*** DATASET
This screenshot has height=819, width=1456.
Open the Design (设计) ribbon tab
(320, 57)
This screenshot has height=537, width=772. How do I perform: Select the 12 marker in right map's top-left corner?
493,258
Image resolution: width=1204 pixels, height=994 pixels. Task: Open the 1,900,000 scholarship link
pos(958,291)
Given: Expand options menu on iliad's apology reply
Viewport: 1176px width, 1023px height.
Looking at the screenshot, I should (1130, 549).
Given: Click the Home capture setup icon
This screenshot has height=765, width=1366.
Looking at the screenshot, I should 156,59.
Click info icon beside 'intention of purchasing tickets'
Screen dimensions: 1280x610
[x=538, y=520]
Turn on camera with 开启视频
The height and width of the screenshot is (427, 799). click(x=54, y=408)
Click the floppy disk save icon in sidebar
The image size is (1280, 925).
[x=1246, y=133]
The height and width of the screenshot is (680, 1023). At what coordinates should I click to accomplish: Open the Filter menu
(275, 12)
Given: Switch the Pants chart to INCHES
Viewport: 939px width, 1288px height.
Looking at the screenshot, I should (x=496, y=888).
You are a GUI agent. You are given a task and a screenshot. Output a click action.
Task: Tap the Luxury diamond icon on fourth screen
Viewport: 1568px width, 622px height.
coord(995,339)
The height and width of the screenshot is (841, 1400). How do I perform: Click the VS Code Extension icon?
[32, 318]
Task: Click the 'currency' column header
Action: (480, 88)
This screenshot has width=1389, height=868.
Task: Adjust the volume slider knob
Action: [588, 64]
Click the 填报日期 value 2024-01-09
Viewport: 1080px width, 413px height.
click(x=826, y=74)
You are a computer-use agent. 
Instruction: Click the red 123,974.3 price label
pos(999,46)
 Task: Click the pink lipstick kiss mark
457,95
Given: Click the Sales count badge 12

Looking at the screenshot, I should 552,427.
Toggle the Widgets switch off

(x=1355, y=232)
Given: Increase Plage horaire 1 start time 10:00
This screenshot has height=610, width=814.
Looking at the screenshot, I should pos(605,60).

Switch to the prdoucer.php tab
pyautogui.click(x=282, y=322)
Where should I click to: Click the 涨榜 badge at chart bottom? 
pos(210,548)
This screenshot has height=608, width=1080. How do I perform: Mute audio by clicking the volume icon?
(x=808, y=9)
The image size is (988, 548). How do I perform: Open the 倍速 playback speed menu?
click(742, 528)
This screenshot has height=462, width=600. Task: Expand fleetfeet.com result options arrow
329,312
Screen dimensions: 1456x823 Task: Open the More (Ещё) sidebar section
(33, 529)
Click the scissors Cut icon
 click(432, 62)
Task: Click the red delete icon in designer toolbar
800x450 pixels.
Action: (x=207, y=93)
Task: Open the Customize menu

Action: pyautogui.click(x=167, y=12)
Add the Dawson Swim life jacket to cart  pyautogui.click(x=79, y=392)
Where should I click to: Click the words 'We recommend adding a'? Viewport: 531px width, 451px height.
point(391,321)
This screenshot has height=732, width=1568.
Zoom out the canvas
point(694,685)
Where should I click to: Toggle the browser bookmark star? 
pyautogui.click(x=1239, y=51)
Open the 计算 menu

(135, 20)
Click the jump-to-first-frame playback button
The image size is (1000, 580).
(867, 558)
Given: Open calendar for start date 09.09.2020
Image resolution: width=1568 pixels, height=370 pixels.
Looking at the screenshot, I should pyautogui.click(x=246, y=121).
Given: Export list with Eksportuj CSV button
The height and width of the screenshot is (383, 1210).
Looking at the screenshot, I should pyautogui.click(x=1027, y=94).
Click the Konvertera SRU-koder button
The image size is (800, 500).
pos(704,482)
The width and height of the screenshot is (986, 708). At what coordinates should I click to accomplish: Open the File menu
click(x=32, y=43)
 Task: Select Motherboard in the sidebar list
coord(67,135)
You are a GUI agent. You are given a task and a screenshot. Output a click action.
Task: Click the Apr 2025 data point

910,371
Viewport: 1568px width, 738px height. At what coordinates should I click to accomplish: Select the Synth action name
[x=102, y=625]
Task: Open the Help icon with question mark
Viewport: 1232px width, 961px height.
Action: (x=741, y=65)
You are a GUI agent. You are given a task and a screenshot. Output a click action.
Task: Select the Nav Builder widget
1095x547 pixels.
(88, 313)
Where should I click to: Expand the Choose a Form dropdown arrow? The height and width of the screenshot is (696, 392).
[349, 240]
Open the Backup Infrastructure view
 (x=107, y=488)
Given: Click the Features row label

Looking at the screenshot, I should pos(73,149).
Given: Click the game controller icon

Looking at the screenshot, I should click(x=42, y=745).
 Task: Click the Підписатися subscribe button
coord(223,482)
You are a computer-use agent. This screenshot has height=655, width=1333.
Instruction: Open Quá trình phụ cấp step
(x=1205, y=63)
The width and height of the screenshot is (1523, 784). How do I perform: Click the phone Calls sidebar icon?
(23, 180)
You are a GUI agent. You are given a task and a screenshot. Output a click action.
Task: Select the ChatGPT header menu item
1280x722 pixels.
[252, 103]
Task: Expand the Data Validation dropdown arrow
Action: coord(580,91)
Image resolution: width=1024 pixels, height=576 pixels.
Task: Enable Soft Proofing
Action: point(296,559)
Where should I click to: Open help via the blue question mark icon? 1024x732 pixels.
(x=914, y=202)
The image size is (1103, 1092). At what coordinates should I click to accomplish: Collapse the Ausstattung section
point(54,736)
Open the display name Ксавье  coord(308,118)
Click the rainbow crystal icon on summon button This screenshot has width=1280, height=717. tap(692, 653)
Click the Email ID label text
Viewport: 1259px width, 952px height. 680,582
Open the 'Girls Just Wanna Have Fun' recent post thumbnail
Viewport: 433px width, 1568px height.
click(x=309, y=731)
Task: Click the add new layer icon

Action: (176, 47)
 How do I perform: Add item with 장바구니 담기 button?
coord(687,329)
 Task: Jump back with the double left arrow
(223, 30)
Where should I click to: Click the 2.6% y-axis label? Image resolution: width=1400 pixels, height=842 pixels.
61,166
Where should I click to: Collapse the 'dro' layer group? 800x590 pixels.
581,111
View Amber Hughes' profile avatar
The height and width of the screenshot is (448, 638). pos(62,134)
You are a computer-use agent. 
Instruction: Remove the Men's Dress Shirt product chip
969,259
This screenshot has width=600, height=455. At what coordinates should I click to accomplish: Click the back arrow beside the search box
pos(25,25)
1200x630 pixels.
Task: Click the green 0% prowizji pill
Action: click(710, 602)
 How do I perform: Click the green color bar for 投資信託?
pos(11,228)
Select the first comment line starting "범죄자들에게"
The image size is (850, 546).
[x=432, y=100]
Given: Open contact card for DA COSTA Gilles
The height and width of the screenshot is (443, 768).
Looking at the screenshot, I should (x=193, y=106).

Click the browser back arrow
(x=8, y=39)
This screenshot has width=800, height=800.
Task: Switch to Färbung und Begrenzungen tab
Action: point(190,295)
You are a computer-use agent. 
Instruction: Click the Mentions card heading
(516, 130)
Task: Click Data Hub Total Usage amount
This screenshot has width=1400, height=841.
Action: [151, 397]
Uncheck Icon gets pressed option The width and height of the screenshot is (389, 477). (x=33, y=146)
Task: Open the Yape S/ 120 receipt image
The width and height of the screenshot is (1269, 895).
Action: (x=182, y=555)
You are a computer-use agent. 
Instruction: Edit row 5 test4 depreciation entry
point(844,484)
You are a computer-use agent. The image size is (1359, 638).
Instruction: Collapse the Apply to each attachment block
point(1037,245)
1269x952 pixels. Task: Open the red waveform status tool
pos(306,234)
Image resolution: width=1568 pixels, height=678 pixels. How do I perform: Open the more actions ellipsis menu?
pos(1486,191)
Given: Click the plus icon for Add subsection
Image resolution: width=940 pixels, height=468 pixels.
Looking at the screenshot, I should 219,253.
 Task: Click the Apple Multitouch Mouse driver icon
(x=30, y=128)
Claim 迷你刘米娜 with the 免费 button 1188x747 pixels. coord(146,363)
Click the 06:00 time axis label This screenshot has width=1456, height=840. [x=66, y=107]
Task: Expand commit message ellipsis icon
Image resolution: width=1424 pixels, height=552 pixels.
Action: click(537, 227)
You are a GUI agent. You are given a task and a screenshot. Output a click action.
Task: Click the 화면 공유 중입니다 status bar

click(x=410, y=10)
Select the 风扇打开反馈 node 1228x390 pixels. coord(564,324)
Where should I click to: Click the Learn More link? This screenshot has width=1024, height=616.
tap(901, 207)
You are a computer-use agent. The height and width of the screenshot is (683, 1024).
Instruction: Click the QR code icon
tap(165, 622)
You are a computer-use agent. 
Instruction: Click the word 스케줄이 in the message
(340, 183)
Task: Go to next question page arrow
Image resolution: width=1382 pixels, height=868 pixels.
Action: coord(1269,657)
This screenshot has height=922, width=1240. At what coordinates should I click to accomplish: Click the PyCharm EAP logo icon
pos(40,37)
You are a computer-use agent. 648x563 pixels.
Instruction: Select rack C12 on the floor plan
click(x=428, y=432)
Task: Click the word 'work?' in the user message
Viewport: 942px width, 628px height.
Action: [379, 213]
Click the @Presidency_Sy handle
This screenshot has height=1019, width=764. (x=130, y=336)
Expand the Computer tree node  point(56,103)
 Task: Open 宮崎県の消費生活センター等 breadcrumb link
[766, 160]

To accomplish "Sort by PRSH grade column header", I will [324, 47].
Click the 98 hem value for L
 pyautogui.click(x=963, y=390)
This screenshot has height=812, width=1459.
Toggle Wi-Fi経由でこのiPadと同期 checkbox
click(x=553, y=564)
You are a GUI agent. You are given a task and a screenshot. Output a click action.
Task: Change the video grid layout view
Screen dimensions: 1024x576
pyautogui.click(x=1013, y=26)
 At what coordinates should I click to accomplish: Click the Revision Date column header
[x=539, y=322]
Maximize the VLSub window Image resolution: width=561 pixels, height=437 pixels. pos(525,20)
******
:: EXERCISE DETAILS ::
Reproduce each line from the data that has "node" in it.

:: ANSWER TO THE EXERCISE ::
Select the 风扇打开反馈 node 1228x390 pixels. coord(564,324)
Expand the Computer tree node  point(56,103)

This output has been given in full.